Reste la question de l’impact de l’interdit. Quelques études ont tenté de mettre en relation niveau de consommation et répression de l’usage. En ce qui concerne le cannabis, il ne semble pas qu’on puisse établir de corrélation entre le cadre législatif plus ou moins répressif de l’usage et l’extension des consommations. Les 11 états américains qui avaient dépénalisé l’usage du cannabis au cours des années 70 sont comparables par le nombre de consommateurs aux états qui en pénalise toujours l’usage. Les variations quant au niveau de consommation semblent davantage liées au sens que prend la consommation de cannabis dans chaque génération, qui font alterner phases d’extension (années soixante-dix, années quatre-vingt dix) et phases de stabilisation (années 80). Même constat en Europe où les taux de consommation du cannabis sont à peu près semblables dans des pays comme l’Allemagne de l’Ouest et les Pays-Bas avec des politiques tout à fait opposées, en ce qui concerne le statut de l’usager. Plus que le statut légal de l’usager, les variables liées au niveau de consommation des drogues en Europe semblent plutôt liées à des facteurs sociaux, les sociétés confrontées à des changements économiques et culturels brutaux apparaissant moins aptes à se protéger.

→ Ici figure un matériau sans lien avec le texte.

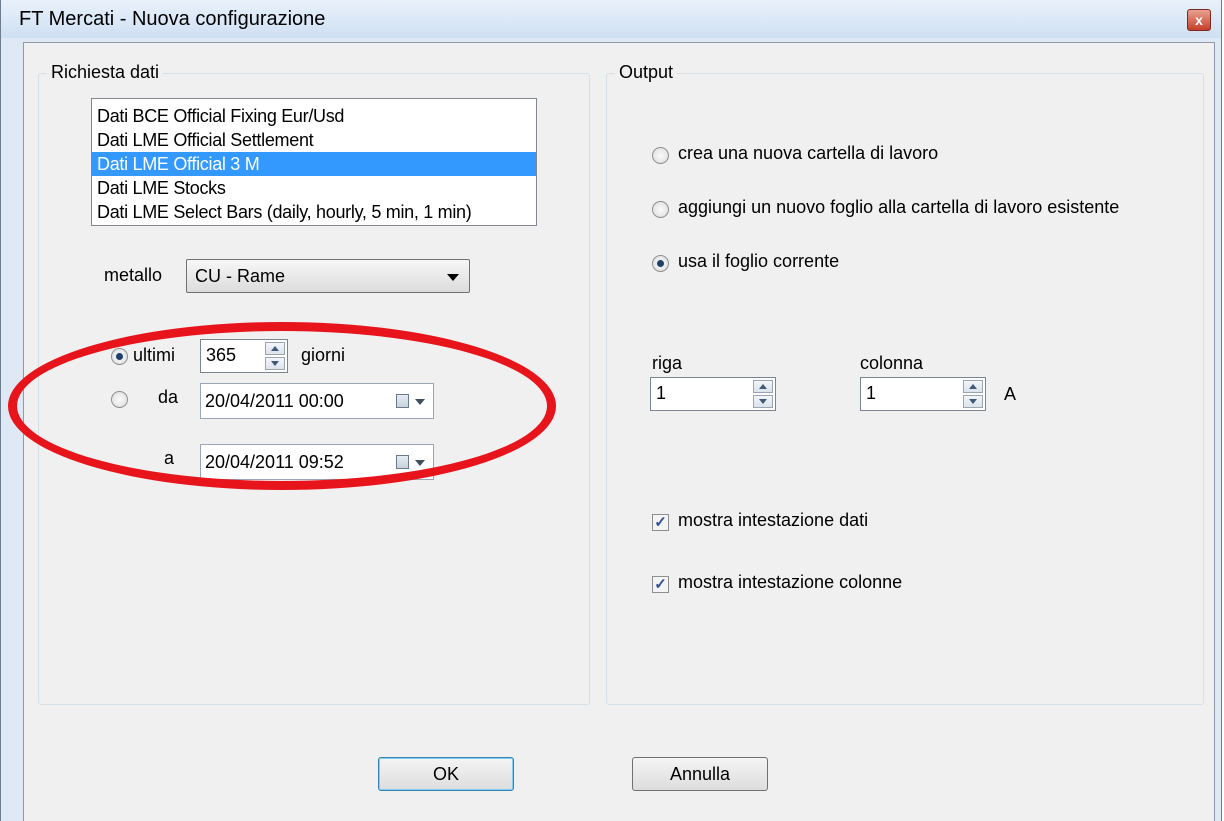 The width and height of the screenshot is (1224, 821). What do you see at coordinates (660, 264) in the screenshot?
I see `current-sheet-radio` at bounding box center [660, 264].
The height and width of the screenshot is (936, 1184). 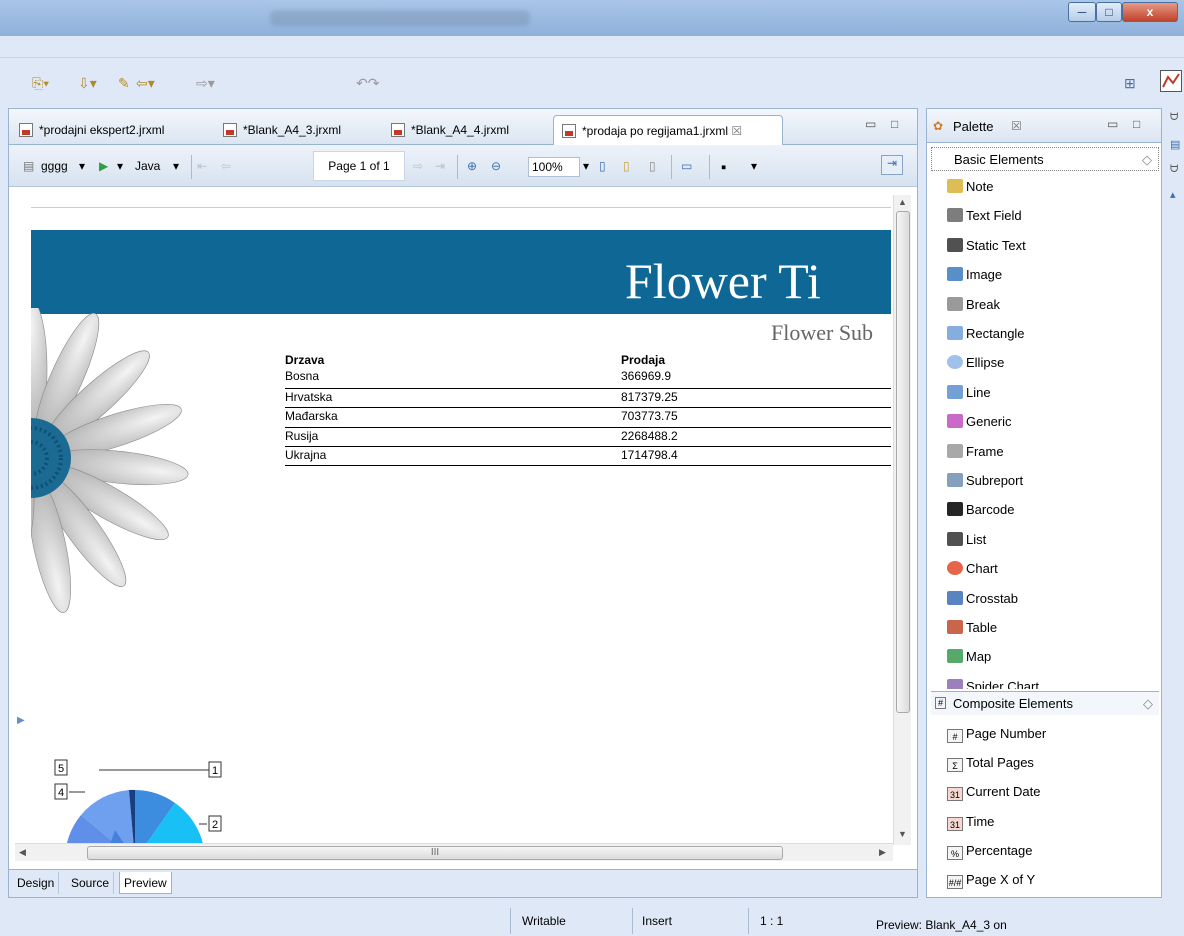 I want to click on open-perspective-icon: ⊞, so click(x=1130, y=84).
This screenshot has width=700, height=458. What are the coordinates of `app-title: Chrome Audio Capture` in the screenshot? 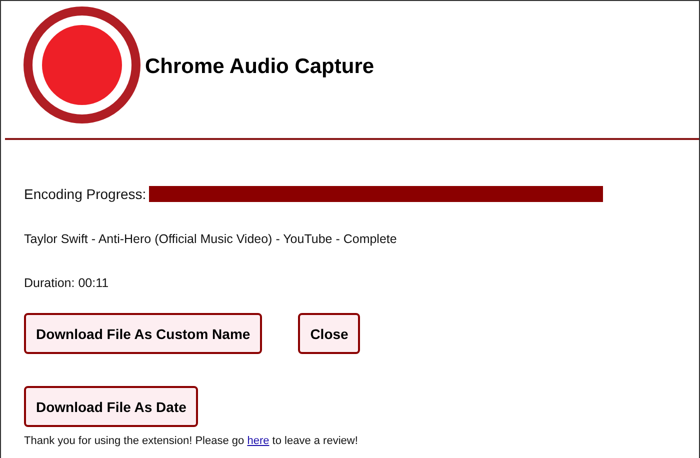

Comme toute consommation, la consommation de produits psychotropes relève d’abord de régles d’interaction sociales qui fixent, ce qui est ou non acceptable, souhaitable, intolérable. A ce titre, les stratégies de contrôle efficaces sont celles qui renforcent ces contrôles et régulations spontanées, stratégies adoptées dans la lutte contre le tabagisme. Curieusement, nous nous sommes toujours défiés du seul moyen efficace dont nous disposons, c’est à dire de la prévention. Tous les experts s’accordent à reconnaitre que la lutte contre l’offre ne peut être d’aucune utilité si la demande persiste, mais la lutte contre la demande se limite, de fait, au regard des moyens alloués, à la répression des usagers, répression dont l’efficacité n’a pu, à jour, être démontrée, et l’inefficacité des réponses ne fait qu’augmenter la demande d’intervention.

Peut-on sortir de l’impasse, peut-on changer de stratégie ? Adopter dès à présent des mesures de santé publique, soins et prévention permettrait une meilleur protection de la santé des usagers. Les résultats obtenus sont difficilement discutables : les usagers de drogue intraveineux se contaminent d’autant moins que l’accessibilité des seringues stériles est meilleure; en traitement de substitution, ils sont en meilleurs état de santé, meurent moins, sont enfin moins délinquants.

Il est temps de prendre le problème au sérieux.